The Santa Rosa plums were perfectly ripe and beautiful. Here's a picture of some that I held back for snacking. I'm not posting a recipe for the jam I made, but I will refer you back to this recipe for plum and pineapple jam that I posted in December of 2010. This is basically the same method and recipe, only this year I had beautiful plums that did not need the addition of cranberries to add some nice color.

This is why you didn't get a Random Food Friday and why Mr. Dwayne took me out to dinner!

See the beautiful ruby color? The flesh of these plums is as sweet as honey, but the skins are very tart and give this jam a pleasant tang. This is a great foundation for many sauces and yummy the usual way - on toast!

The players - Tri-tip, sesame oil, soy sauce, ginger syrup and garlic.

Now, for today's recipe! I've been making ginger syrup for a couple of years now. It is so delicious! This is the recipe I use. I can't state this strongly enough - once you have ginger syrup in your life, you won't know what you did without it! I use it to flavor teas, on fruit and in this yummy and easy marinade. If you don't want to make your own, you can always purchase some from Ginger People. I've seen their products in most larger markets.

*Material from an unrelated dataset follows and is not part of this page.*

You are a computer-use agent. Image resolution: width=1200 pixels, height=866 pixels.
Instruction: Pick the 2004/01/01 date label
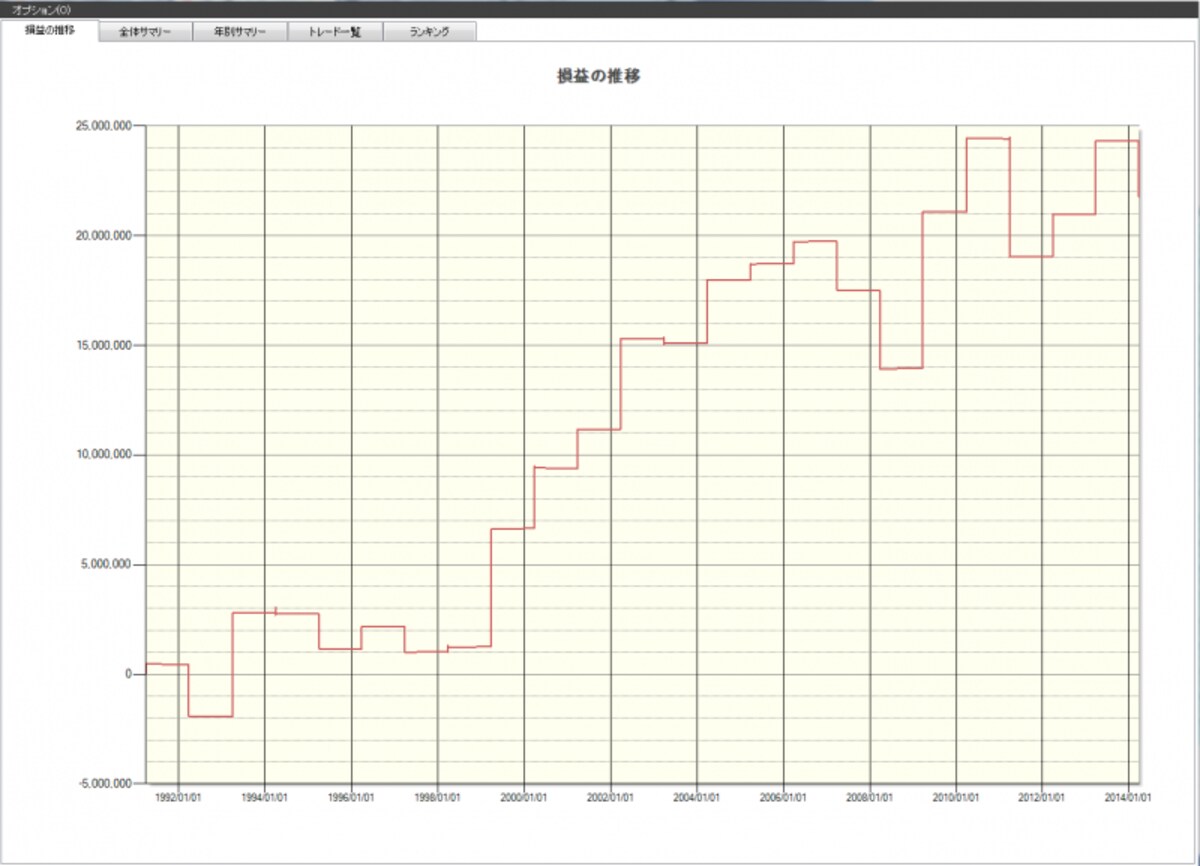697,798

For the skewers, you can use any veggie you have on hand that will cook over a grill in a timely manner and won't get so soft that it will easily fall off. I happened to have zucchini, sweet onions and crimini mushrooms. They worked out great!

Simply marinate the meat for a few hours, skewer with the veggies and grill. Mr. Dwayne was not sad that the meat to veggie ratio allowed for a fully meat-loaded skewer. He assumed I made it just for him.

These will only require 4-5 minutes on each side, depending upon how hot your coals and how close your grate. I had to move mine around because some were cooking faster than others.

My dinner - Ginger Syrup Teriyaki Skewers and Brown Rice Pilaf. Yum!

Ginger Syrup Teriyaki Skewers
1 lb. tri-tip steak, trimmed of fat and silver skin and cut into 1 inch cubes 
3 tbsp. soy sauce
3 tbsp. ginger syrup
1 tsp. toasted sesame oil 
1 clove of garlic, minced
additional grated fresh ginger, if desired
Veggies of your choice, cut into large chunks

Combine the soy sauce, ginger syrup, sesame oil and garlic in a bowl that is just large enough to hold the beef. I grated in about another teaspoon of fresh ginger, but I'm crazy like that. Stir together and add the beef. Stir to coat and press the beef down into the marinade. Refrigerate until ready to skewer and grill. Marinate at least two hours. 

Prepare your grill or broiler pan. Alternate beef and veggies on the skewers. When all are skewered, brush the remaining marinade over all. When the coals are ready (mostly white), oil the hot grill rack (or broiler pan) and place the skewers over the coals. Allow to cook for about 4 minutes on a side. Our beef came out medium and the veggies were nicely cooked. Remove from the heat and allow to rest for a few minutes while you get the rest of your dinner together. EAT!

This probably would have fed four people, if two of them hadn't been us.